Let’s get back to business
The U.S. Senate has only confronted a presidential impeachment trial three times in American history. The first was President Andrew Johnson’s trial in 1868, which reflected the lingering divisions of the Civil War. The second was President Bill Clinton’s trial more than 130 years later in 1999. At that time, I was serving South Dakota as a member of the U.S. House of Representatives. I assumed and hoped that would be the last time I would be involved with the very rarely used impeachment provision in the U.S. Constitution. Regrettably, it was not.
Impeachment is extraordinarily divisive and disruptive. It is, after all, overturning the will of the American people by attempting to remove a duly elected president from office.
Our Founding Fathers intended impeachment to be an extreme remedy used only in extreme circumstances. The history of the Constitutional Convention clearly demonstrates that impeachable behavior must meet a very high threshold. To guard against misuse of this extraordinary power, the Founders split the impeachment power – assigning the authority to impeach solely to the House of Representatives and the power to try impeachments solely to the Senate. As a final check, the Founders required a two-thirds supermajority vote in the Senate to remove a president from office.
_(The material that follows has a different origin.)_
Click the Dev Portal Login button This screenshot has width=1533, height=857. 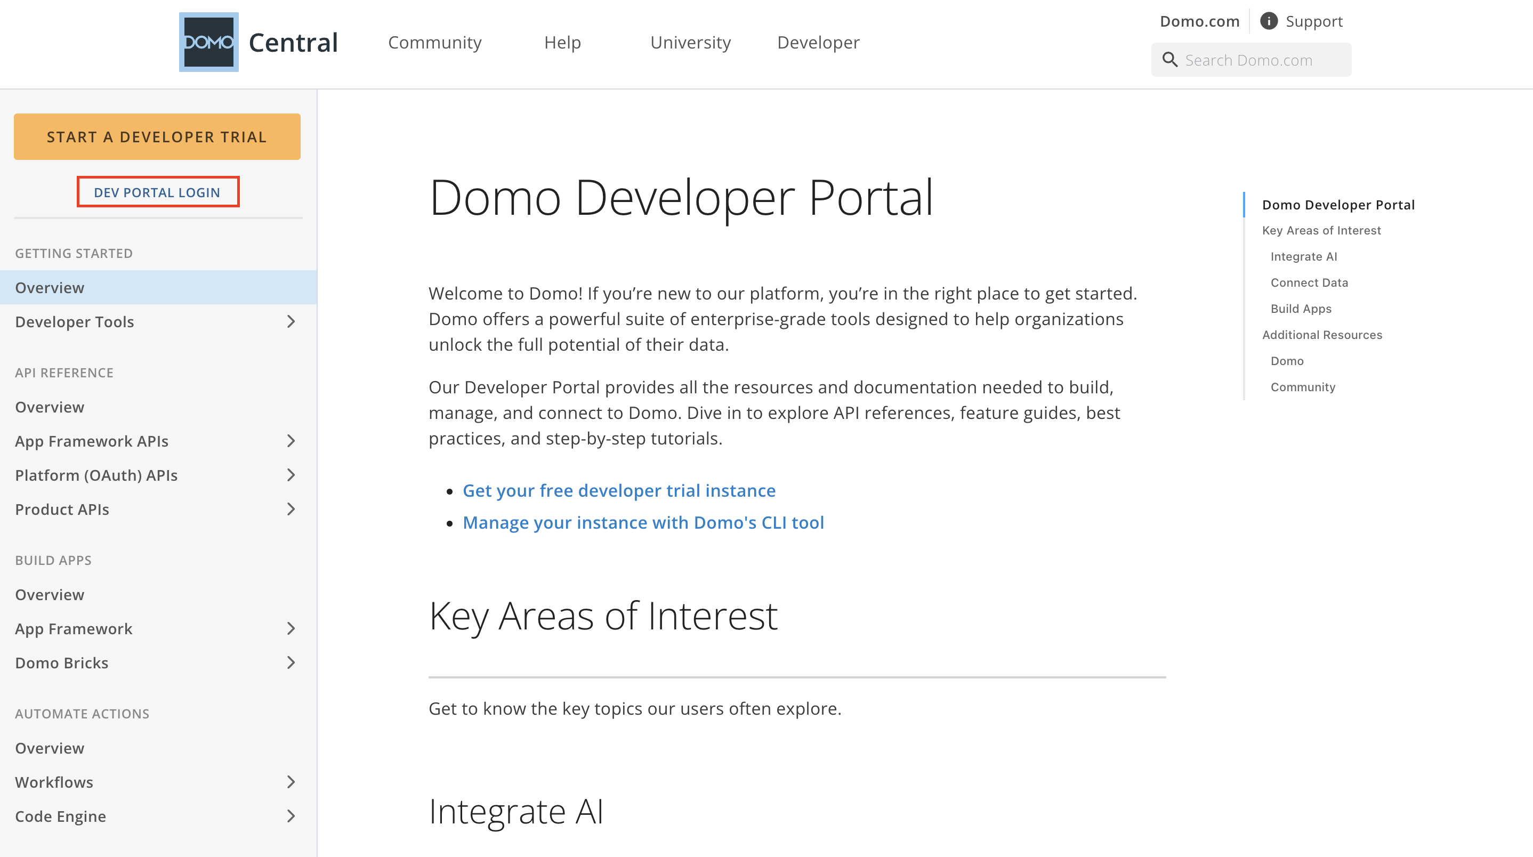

For this third presidential impeachment trial in American history, I literally had a front-row seat. My Senate desk is in the front row of the chamber, and I was able to look squarely at the participants in this historic constitutional proceeding.
In the end, I joined a majority of the Senate in voting to acquit the president. My conclusion was based on four key considerations: the facts of the case, the threshold imposed by the Constitution for conviction and removal from office, the deeply flawed and completely partisan House process that led to this impeachment, and the fact that there’s a national election just months away from now.
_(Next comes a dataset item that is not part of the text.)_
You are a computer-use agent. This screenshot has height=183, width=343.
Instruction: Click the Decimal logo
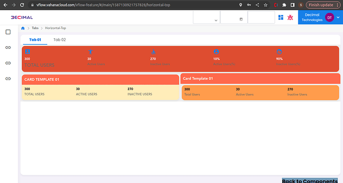pos(22,17)
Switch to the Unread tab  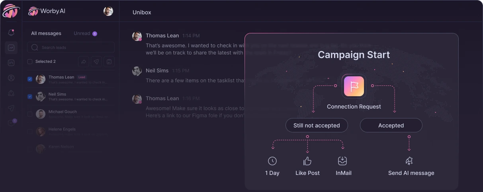click(82, 33)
I listened carefully to the House managers’ case, which included the testimony of more than a dozen witnesses and nearly 30,000 pages of documents. I entered the Senate trial with an open mind, knowing the president’s team would be afforded the fairness and impartiality that were lacking in the House’s highly partisan and one-sided process. In total, I listened to nearly 70 hours’ worth of testimony, questions, and answers from both the House managers and the president’s counsel. While we can debate the president’s judgment, or even conclude that his actions were inappropriate, I determined that this case did not meet the high threshold that our Founders envisioned.
Rescinding the results of a democratic election would be incredibly disruptive under any circumstance, but that’s especially true when there is a presidential election less than 10 months from now. It is the American people, not a bunch of Washington politicians, who should decide this case. I believe a sizable majority of South Dakotans share that view and wanted me to vote to acquit the president. That is how I cast their vote in the Senate.
At one point in the trial, during one of our breaks, a senator from the other side of the aisle approached me on the floor and said, “I sure hope we can still work together when all of this is done.” Throughout this process, there were strong, and at times heated, arguments made by the House managers and the president’s team. Republicans expressed their opinions, and Democrats expressed theirs. But I strongly believe that we should always follow the rule that we can disagree without being disagreeable. This period in our history should be no different, and I look forward to working with my colleagues – Republican and Democrat – now that this trial is finally behind us. Let’s get back to business.